TASK:
Count the lines in the records below that contain the word "screenshot" and reply with that number alone.

INPUT RECORDS:
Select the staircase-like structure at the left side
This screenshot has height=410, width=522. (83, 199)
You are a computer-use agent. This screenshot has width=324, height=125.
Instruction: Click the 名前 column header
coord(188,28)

THE COMPLETED TASK:
2